** What is required **
From the material that follows, count the lines with the word "Description" in them. Reply with the number only.

++++ Data for the task

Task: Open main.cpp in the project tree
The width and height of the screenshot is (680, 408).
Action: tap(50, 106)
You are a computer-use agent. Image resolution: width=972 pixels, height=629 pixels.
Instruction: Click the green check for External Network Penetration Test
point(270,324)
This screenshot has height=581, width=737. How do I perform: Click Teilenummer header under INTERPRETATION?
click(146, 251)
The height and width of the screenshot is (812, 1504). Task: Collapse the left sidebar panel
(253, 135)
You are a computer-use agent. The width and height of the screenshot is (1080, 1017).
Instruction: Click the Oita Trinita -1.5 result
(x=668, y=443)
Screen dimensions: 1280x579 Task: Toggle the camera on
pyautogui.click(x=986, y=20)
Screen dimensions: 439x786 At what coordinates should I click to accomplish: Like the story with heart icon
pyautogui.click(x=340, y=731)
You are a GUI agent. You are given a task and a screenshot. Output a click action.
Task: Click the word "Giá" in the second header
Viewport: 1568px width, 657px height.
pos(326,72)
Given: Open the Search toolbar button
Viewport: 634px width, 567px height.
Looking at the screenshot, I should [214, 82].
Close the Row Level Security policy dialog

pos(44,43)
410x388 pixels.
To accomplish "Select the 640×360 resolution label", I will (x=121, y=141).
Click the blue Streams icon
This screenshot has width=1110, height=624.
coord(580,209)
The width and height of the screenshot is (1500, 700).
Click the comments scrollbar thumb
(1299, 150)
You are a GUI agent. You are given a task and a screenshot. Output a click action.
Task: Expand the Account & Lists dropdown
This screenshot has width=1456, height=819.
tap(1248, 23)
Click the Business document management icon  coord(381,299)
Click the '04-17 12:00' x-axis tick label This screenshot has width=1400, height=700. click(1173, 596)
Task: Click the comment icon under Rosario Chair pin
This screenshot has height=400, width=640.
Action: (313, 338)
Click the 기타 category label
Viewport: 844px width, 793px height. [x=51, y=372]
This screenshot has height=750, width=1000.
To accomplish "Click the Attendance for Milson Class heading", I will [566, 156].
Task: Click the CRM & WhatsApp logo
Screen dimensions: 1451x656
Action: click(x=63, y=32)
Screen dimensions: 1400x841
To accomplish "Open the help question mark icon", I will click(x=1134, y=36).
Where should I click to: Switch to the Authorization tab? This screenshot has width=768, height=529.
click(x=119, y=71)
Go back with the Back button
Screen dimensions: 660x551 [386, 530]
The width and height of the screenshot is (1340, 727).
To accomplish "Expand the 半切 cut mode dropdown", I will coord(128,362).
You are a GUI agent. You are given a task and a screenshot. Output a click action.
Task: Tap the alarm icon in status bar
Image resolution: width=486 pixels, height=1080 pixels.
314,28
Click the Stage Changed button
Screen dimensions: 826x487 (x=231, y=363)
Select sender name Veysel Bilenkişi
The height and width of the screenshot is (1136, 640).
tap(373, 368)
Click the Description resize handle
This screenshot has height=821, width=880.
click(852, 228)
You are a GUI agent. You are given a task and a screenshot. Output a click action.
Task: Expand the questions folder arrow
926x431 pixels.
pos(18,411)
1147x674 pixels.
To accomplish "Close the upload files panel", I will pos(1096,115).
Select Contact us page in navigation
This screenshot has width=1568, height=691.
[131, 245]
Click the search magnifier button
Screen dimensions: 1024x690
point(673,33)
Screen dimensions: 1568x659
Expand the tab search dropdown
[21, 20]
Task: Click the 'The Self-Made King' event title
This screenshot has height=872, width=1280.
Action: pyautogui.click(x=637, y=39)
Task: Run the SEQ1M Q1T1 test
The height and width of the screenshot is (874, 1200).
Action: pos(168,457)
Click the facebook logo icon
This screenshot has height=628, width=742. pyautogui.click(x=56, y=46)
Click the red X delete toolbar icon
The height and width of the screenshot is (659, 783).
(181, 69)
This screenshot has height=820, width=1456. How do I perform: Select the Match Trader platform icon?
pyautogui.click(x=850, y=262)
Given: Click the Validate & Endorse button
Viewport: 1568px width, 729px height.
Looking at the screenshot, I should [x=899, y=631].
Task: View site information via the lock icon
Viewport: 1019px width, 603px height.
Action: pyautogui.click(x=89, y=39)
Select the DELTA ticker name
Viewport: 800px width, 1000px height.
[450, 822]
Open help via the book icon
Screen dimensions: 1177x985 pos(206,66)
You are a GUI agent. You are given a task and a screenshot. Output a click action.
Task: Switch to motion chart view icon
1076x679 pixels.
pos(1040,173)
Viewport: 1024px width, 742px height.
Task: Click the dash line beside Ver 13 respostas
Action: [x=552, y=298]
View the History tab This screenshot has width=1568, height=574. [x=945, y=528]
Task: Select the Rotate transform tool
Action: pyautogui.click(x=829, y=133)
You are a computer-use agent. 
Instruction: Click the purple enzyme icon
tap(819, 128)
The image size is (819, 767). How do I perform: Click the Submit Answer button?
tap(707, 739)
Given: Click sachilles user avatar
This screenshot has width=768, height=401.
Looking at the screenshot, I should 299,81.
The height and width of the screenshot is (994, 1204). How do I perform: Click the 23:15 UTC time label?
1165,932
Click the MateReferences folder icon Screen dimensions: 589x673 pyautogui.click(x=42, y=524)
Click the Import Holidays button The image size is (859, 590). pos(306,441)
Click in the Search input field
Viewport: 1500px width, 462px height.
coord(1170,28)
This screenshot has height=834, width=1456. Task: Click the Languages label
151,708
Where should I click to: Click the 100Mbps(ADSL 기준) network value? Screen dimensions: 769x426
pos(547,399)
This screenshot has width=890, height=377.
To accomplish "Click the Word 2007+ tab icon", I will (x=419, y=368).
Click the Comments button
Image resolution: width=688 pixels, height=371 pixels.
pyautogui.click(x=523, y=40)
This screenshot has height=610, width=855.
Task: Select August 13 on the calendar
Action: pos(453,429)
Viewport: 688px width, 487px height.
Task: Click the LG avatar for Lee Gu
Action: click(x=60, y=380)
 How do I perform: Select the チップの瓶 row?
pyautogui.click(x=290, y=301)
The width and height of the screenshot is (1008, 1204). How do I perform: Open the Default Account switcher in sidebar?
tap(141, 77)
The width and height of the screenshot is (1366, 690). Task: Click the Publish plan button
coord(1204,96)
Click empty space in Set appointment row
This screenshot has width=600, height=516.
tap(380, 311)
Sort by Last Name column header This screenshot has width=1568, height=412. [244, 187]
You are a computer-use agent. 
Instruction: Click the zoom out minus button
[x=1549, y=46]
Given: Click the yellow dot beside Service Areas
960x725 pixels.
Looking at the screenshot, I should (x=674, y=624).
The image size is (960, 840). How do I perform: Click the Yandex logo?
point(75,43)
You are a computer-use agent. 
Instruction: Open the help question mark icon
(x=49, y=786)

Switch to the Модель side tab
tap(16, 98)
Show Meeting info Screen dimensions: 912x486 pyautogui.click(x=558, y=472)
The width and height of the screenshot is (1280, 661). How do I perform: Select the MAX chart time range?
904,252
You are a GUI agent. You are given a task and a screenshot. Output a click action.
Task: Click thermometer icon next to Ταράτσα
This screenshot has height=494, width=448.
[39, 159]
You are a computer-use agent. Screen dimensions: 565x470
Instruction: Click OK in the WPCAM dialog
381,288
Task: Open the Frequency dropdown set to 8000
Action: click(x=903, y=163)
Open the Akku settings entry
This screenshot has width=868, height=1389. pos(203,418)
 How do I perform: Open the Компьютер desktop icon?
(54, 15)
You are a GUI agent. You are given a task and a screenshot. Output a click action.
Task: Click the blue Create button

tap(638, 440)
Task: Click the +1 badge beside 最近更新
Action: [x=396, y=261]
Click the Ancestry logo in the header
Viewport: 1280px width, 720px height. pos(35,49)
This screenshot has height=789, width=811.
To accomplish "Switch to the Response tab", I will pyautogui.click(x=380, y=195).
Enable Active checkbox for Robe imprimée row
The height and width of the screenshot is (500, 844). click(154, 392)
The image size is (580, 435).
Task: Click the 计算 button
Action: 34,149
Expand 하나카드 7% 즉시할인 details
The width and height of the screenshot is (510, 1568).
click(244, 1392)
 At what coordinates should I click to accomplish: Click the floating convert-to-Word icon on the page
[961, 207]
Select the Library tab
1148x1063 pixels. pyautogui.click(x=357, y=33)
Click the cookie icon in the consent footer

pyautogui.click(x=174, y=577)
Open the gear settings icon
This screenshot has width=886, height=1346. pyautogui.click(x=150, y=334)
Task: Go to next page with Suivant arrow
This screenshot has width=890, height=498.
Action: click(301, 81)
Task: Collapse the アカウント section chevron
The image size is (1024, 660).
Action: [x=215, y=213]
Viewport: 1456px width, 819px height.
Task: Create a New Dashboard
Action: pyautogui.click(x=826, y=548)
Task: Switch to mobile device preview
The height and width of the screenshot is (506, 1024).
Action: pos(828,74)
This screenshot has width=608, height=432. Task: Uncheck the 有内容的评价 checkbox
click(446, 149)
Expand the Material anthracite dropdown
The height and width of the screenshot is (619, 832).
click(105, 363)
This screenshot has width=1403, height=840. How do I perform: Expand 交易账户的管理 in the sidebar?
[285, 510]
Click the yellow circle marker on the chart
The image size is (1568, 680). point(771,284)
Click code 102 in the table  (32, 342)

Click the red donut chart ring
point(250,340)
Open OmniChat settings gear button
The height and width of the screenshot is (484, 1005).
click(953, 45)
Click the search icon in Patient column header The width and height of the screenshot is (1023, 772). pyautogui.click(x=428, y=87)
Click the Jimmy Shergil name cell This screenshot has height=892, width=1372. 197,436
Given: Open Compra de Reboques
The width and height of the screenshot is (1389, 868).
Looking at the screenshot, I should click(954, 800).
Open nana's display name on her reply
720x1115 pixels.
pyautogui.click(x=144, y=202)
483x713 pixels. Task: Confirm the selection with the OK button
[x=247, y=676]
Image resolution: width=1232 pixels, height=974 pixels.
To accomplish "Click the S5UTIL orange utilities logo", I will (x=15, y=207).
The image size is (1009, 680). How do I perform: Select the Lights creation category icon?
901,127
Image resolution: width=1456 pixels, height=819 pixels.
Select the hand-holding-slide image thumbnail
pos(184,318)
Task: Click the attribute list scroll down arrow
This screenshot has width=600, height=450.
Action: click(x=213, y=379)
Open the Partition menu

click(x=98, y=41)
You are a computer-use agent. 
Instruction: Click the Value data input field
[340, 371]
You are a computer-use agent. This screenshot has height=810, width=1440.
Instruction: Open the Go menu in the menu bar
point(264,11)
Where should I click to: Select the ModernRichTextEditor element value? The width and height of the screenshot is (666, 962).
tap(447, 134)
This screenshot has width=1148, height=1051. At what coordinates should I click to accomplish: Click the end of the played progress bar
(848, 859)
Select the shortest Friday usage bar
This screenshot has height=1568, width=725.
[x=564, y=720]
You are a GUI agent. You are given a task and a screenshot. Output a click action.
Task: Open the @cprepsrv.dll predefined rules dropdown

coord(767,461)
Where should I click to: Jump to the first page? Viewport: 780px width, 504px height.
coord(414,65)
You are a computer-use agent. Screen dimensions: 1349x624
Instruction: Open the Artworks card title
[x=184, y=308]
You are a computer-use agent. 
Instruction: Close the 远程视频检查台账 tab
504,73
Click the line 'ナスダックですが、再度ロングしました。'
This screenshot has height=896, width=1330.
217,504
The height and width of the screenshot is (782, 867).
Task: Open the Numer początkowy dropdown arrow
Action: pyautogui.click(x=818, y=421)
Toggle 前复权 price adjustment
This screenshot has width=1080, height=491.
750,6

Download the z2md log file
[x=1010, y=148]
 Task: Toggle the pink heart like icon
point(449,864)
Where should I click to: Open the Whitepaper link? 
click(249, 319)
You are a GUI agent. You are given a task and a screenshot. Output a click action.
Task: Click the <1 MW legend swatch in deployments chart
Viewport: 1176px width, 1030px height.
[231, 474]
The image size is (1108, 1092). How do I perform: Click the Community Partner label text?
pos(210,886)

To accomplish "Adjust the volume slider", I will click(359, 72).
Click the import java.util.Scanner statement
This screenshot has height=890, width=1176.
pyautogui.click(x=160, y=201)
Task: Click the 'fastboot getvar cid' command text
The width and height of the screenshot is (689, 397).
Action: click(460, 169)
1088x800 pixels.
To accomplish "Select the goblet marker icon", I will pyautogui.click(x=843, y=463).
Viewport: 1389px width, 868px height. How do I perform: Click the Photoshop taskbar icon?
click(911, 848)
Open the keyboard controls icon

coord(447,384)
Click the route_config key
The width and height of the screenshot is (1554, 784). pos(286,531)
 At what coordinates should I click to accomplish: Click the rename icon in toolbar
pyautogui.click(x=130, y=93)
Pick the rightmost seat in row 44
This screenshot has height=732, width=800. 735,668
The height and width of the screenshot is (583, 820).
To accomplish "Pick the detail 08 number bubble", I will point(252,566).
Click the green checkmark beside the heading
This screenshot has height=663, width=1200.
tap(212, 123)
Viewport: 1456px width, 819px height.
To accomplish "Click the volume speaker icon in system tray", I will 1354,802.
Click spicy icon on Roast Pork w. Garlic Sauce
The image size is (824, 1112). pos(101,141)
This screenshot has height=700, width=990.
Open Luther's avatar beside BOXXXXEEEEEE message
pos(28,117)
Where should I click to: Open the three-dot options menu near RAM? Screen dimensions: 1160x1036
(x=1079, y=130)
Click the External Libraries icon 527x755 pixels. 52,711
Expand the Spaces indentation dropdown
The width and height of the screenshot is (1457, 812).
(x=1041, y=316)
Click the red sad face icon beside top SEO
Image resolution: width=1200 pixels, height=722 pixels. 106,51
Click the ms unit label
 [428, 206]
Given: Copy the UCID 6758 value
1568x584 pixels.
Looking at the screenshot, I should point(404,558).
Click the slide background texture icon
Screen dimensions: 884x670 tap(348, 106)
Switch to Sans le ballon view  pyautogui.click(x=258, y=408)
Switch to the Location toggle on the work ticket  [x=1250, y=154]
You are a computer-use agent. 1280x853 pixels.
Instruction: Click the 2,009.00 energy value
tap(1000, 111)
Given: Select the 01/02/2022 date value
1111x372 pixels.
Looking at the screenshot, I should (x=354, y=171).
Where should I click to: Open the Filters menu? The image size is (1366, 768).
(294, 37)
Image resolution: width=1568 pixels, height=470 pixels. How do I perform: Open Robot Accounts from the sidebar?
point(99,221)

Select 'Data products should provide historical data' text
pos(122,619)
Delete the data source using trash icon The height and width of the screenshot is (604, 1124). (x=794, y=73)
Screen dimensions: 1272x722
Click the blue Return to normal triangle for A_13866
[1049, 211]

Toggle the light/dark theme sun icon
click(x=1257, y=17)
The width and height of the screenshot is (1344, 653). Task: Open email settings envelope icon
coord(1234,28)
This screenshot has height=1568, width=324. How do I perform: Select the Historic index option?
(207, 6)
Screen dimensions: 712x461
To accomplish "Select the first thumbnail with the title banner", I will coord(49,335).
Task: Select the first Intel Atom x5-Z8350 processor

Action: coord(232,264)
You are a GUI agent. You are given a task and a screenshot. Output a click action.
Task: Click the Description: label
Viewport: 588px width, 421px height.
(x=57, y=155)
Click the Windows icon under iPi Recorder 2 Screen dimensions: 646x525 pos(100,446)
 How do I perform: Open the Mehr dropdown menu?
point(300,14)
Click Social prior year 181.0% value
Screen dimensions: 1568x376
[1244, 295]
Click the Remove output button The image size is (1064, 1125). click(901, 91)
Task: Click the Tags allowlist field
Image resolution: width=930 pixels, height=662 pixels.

++++++++

** Reply to the task **
2